___ Text segment

If you have to periodically cleanse and validate market data within a specific time window, and keep an audit trail of your validation workflow, you can use Xplain’s anomaly detection module for market data (standard market data or TRS market data).
You can also use our valuation data anomaly detection module or our trade onboarding module, which are based on a similar methodology.
On this page, we will set out:
- how to set up the example market data environment (to replicate the worked example)
- how to start a market data cleansing workflow by creating a dashboard
- monitor the progress of the workflow via the dashboard
- how to generate Xplain valuation data at the end of the market data cleansing workflow, for use in a valuation data cleansing workflow, if Xplain is one of the valuation data providers
- how to re-run a (selection of) data cleansing stream(s)
You can view and export the results of the data cleansing process “as-you-go”, including raw, preliminary cleansed and overlay cleansed data (as described in the key steps of the workflow) and corresponding market data sources.
The Prerequisites
In terms of generic prerequisites, you can refer to or use the predefined break tests and task allocation settings, as described in the sandbox environment.
Completed Dashboard Example
You can view a completed dashboard related to the ‘3PM LONDON’ market data group (linked to the ‘BLUESTONE’ company) or to the ‘COB LONDON’ market data group (linked to the ‘LONDON_FICC’ company). Alternatively, you can replicate the completed ‘COB LONDON’ dashboard by starting your own MD XM workflow.
This page will guide you through the process using an example: running the anomaly detection process as at 30 November 2022 on ‘NEW MARKET DATA GROUP’ and ‘NEWCOMP’, after uploading “corrupted” EUR 10y swap rate (vs. EURIBOR 6M) data.
The .CSV import files with the relevant data can be downloaded here.
Setting up the Market Data Environment for the Example Market Data Cleansing Workflow
To replicate the worked example below, you will first need to import market data that will trigger breaks during the data cleansing workflow. The .CSV import file with corrupted market data can be downloaded here. ![]()
Once imported, you can start a market data cleansing workflow and monitor the key steps of its progress via a dashboard.

______

## What is being asked
Reproduce the market data cleansing guide, beginning at the words "- how to start" and stopping after "the sandbox environment.", and switch "break tests" to "validation checks".

___ Provided information

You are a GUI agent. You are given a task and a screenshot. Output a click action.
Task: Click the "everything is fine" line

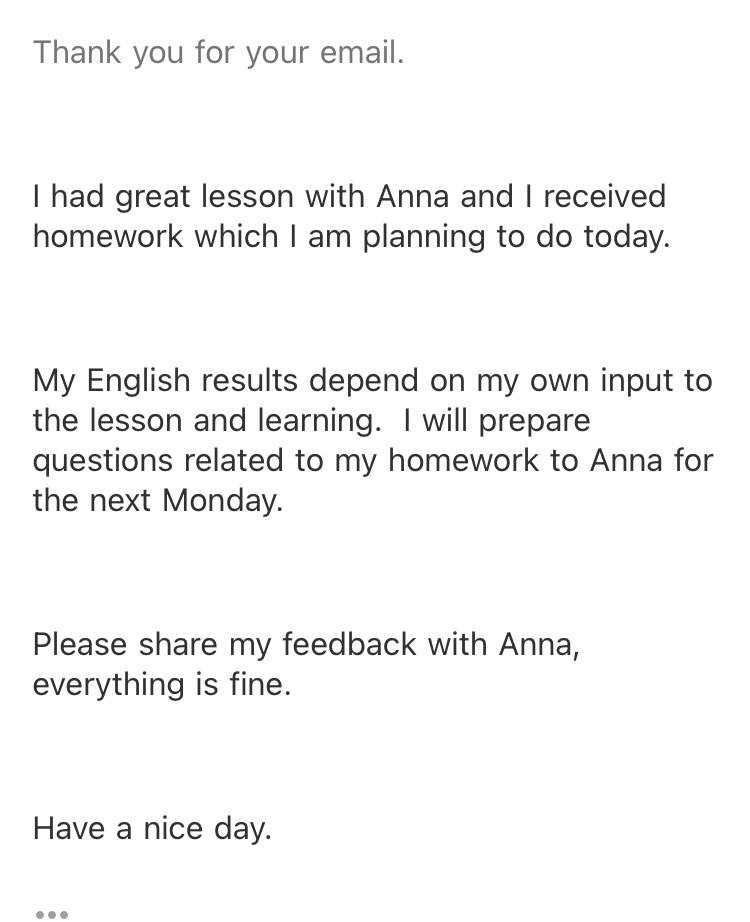pos(161,685)
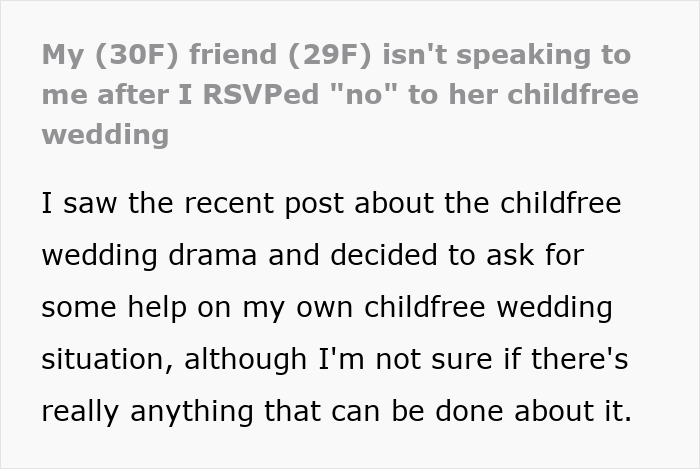Click the word "saw" in the first body line
This screenshot has width=700, height=469.
click(86, 203)
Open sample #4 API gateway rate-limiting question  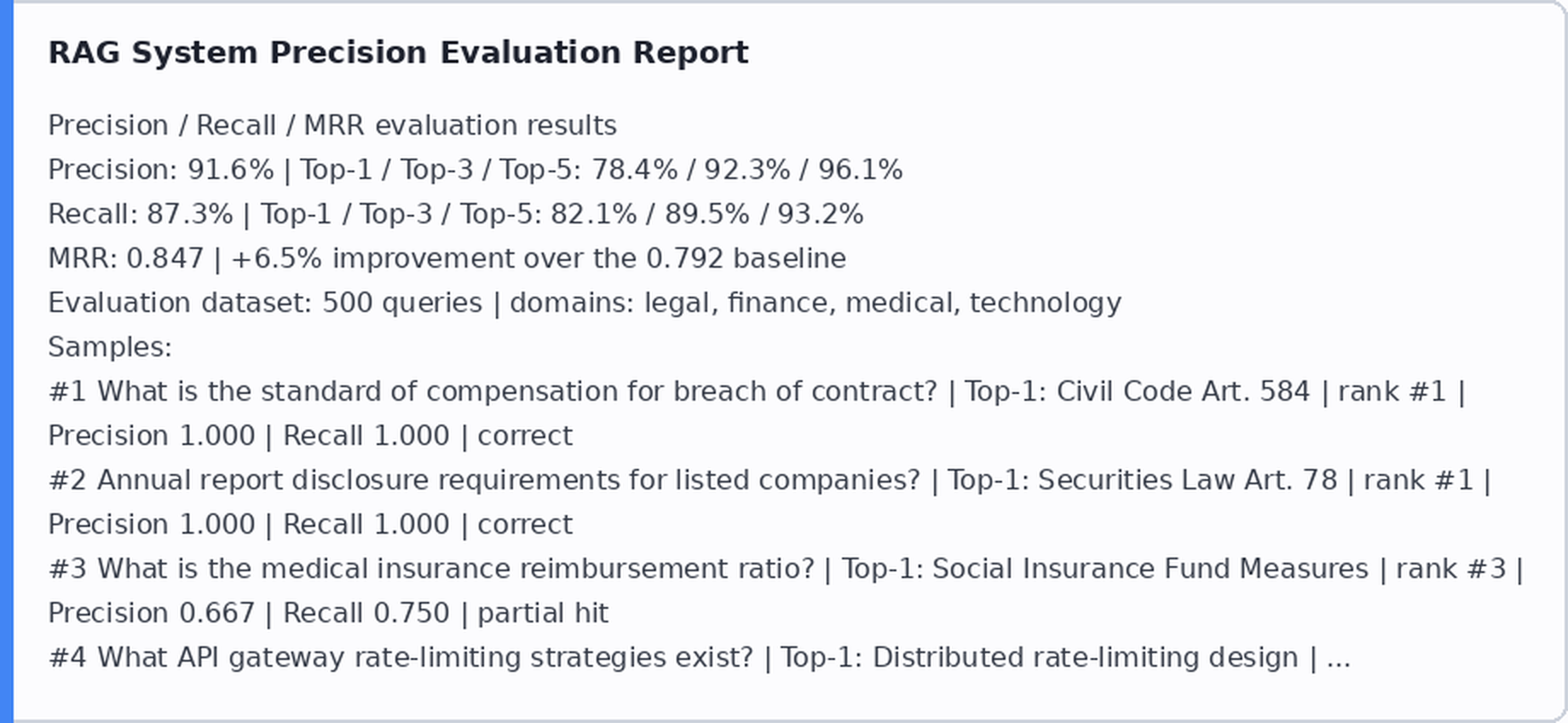(x=401, y=657)

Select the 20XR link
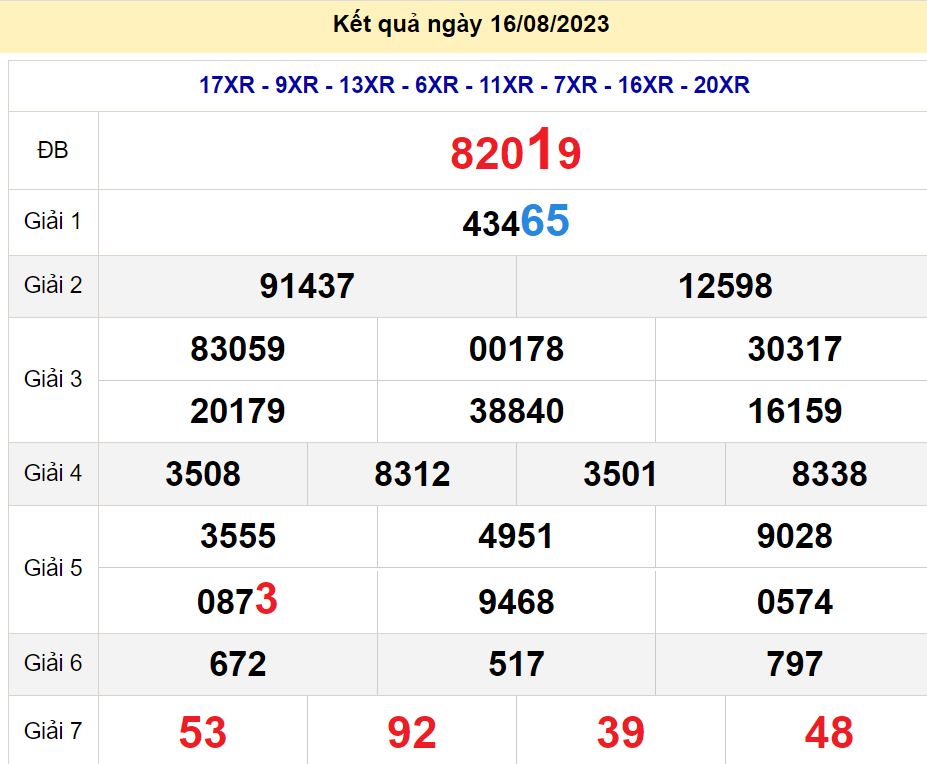click(722, 87)
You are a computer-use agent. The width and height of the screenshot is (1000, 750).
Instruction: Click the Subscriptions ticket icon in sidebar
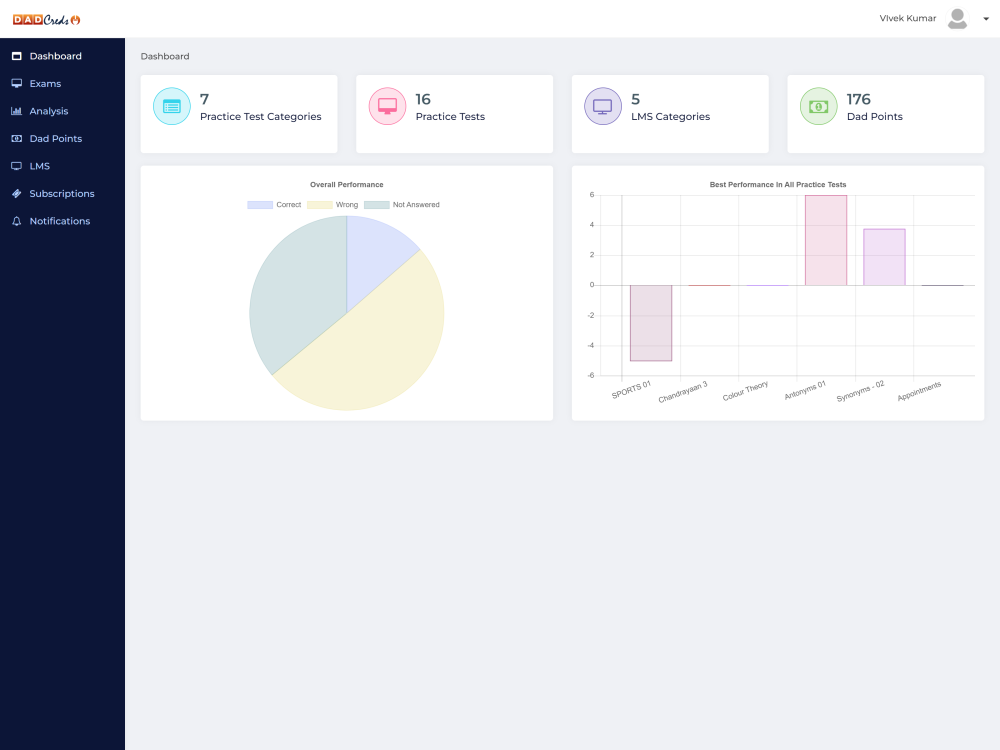(x=16, y=194)
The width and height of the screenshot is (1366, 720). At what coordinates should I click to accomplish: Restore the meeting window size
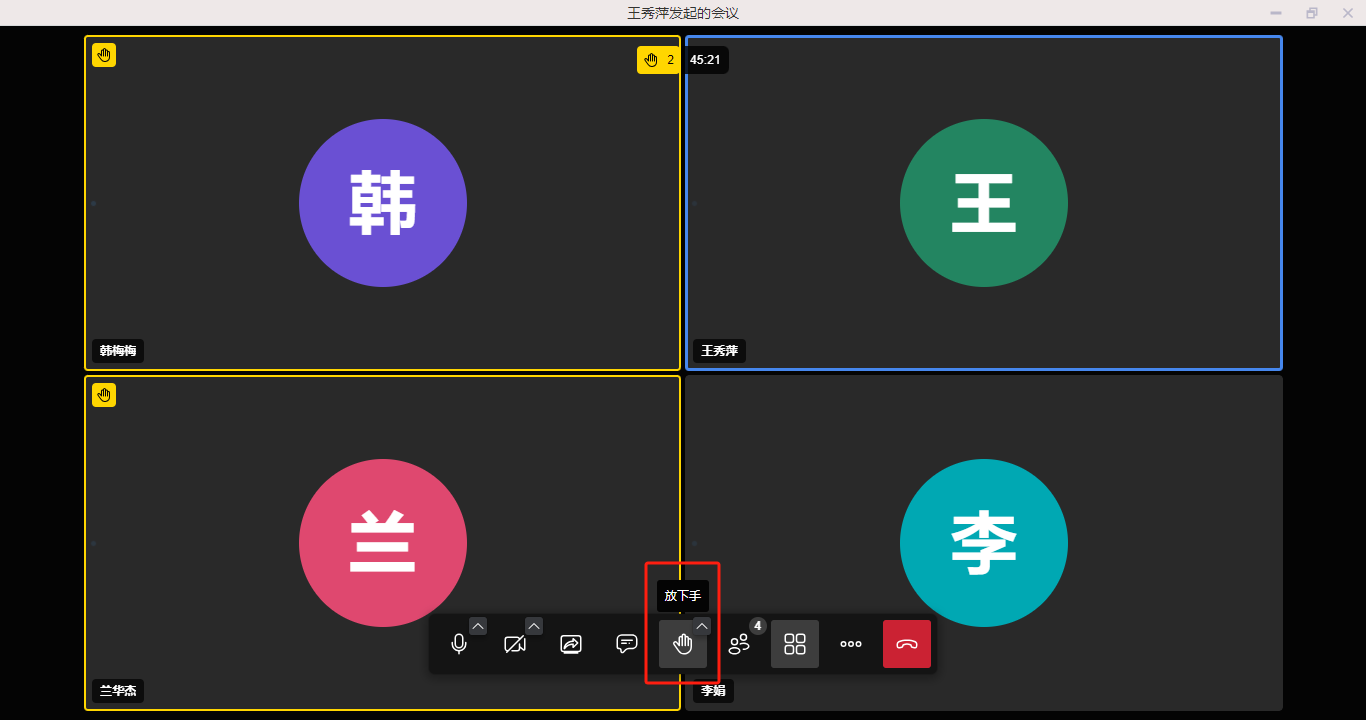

______

## Task response
- how to start a market data cleansing workflow by creating a dashboard
- monitor the progress of the workflow via the dashboard
- how to generate Xplain valuation data at the end of the market data cleansing workflow, for use in a valuation data cleansing workflow, if Xplain is one of the valuation data providers
- how to re-run a (selection of) data cleansing stream(s)
You can view and export the results of the data cleansing process “as-you-go”, including raw, preliminary cleansed and overlay cleansed data (as described in the key steps of the workflow) and corresponding market data sources.
The Prerequisites
In terms of generic prerequisites, you can refer to or use the predefined validation checks and task allocation settings, as described in the sandbox environment.